→ YOUR INSTRUCTIONS
Please repeat only the data from the line with "You are a computer-use agent. 809x803 pixels." up to and including the line with "Instruction: Click the", switching "computer-use agent" to "desktop assistant" and leaving everything else unchanged.

→ INFORMATION PROVIDED
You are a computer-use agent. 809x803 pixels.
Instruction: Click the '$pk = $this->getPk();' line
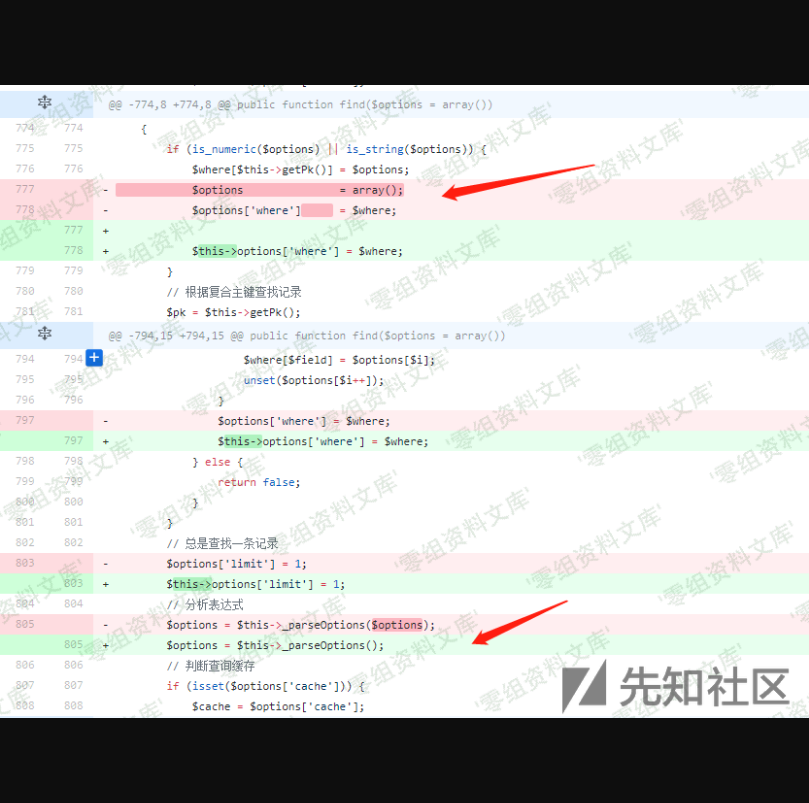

* * *

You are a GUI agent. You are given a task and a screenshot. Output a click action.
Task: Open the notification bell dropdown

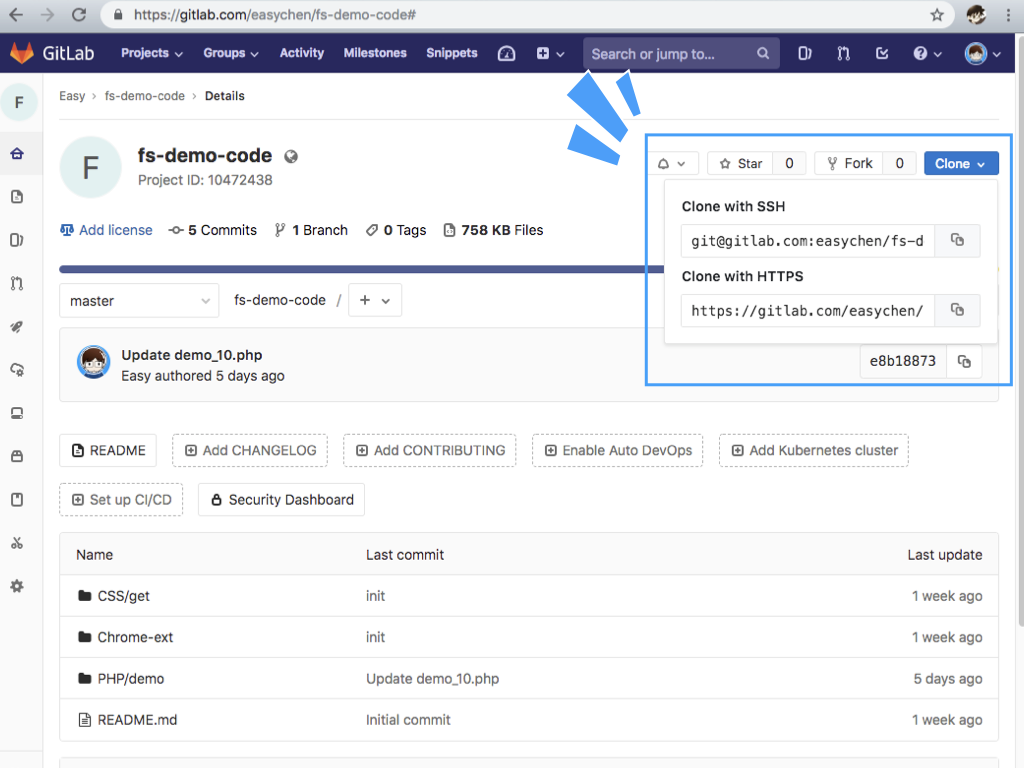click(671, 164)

→ ANSWER TO THIS EXERCISE
You are a desktop assistant. 809x803 pixels.
Instruction: Click the '$pk = $this->getPk();' line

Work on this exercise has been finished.